Role of Executive Officers
     In fiscal 2009, the Compensation Committee and the Board made all compensation decisions for the Chief Executive Officer and, after receiving input from the Chief Executive Officer, all other executive officers. The Compensation Committee and the Board reviewed the performance of the Chief Executive Officer, and afterwards, set his compensation. Mr. Coffman was not present during these discussions. The Compensation Committee and the Board, together with the Chief Executive Officer, reviewed the performance of the other executive officers.
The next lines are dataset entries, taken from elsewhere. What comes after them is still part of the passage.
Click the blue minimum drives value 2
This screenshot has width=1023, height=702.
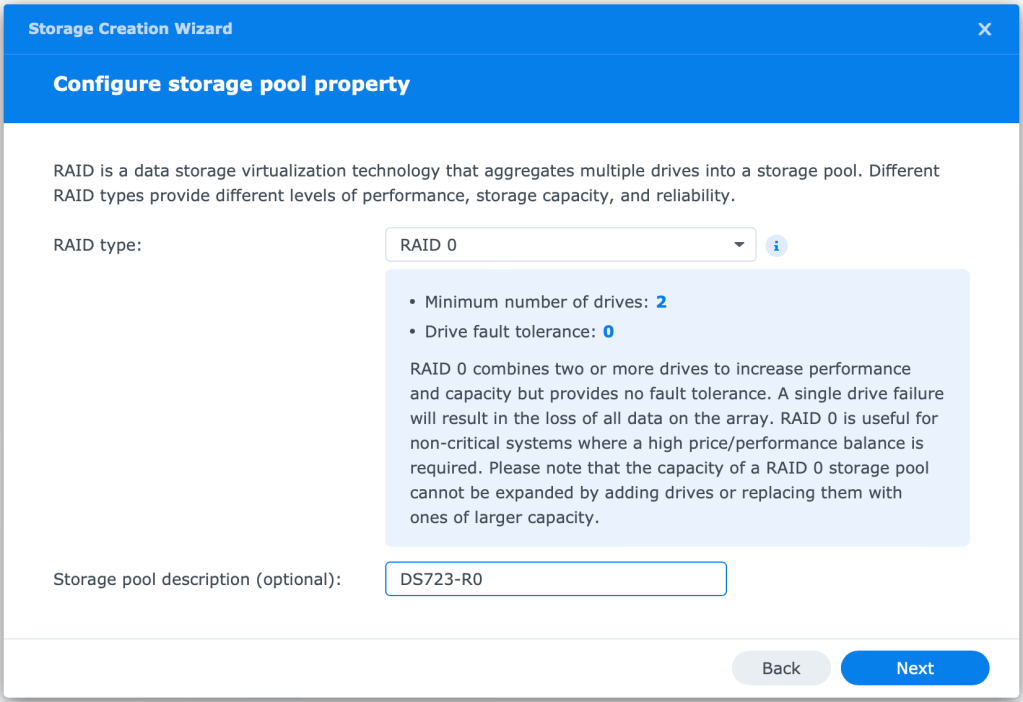[x=661, y=302]
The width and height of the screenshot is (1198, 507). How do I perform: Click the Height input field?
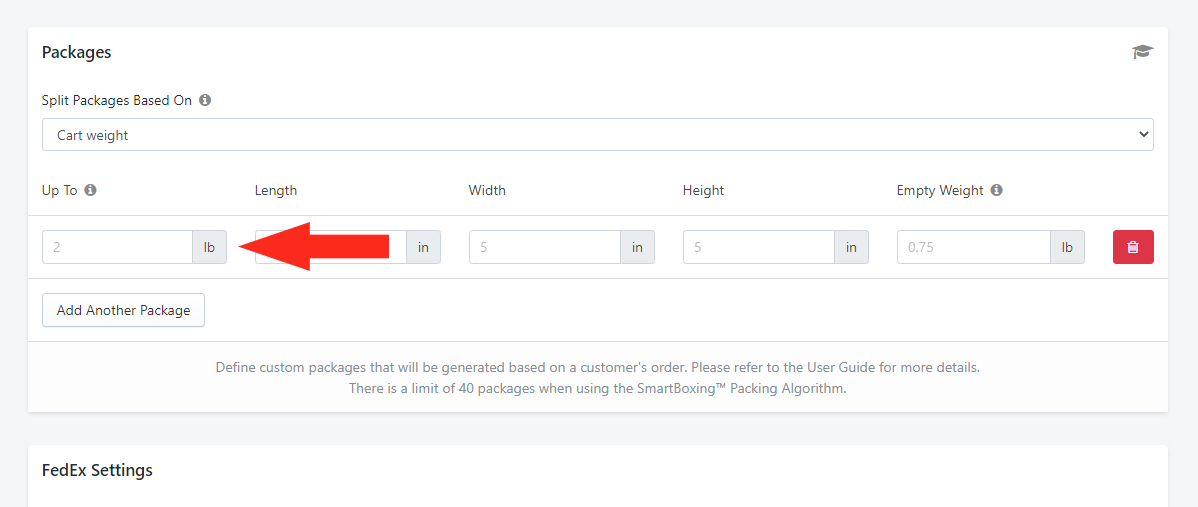coord(759,247)
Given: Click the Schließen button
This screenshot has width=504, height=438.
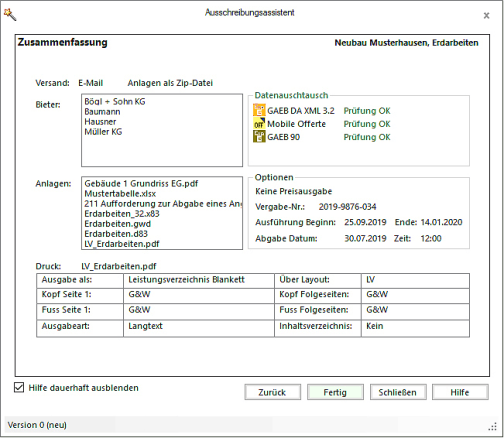Looking at the screenshot, I should click(398, 392).
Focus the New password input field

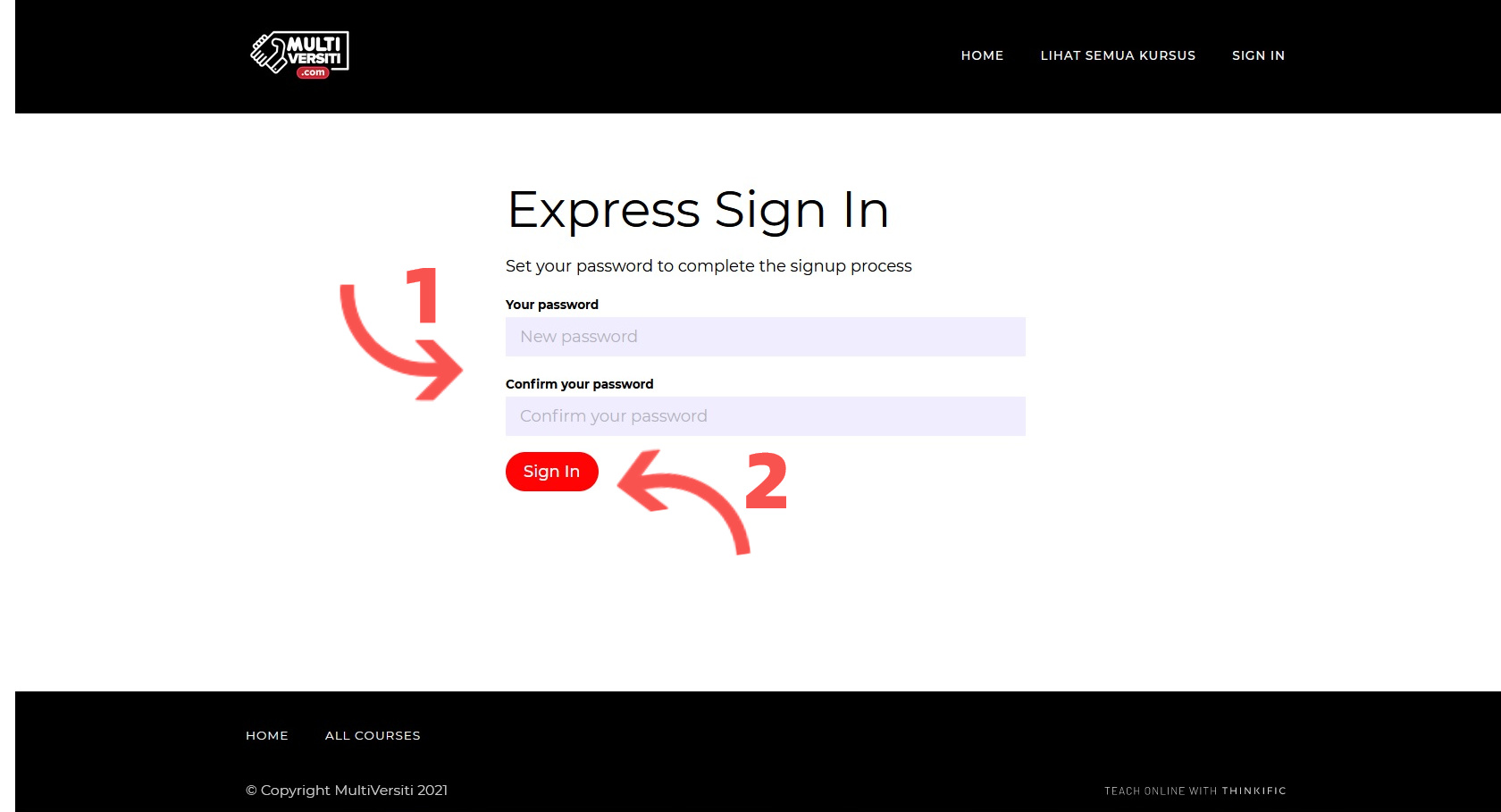[x=766, y=337]
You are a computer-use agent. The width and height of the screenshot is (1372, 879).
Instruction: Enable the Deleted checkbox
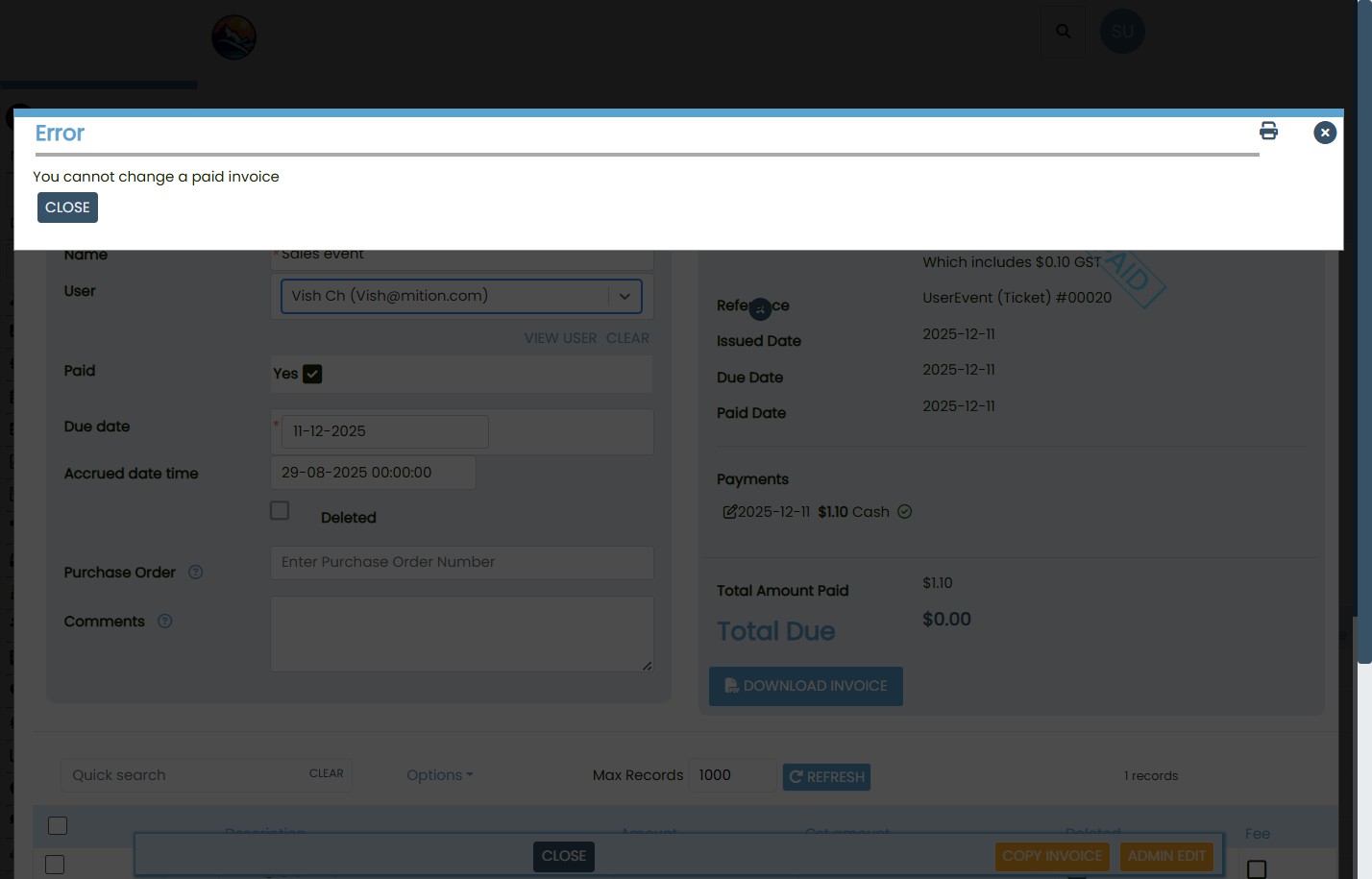pyautogui.click(x=280, y=510)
The Chief Executive Officer made compensation recommendations to the Compensation Committee and the Board with respect to the other executive officers. Messrs. Blanchard, Lowry, Spriestersbach and Winfield were not present during these discussions.
Base Salaries and Annual Cash Bonuses
     Base salaries and annual cash bonuses for executive officers are based upon the individual’s responsibilities and experience, taking into account, among other factors, the individual’s initiative, contribution to the Company’s overall performance, handling of special projects or events during the year and yearly financial and operating results. Base salaries for executive officers are reviewed and compared to similar positions in the Company’s industry.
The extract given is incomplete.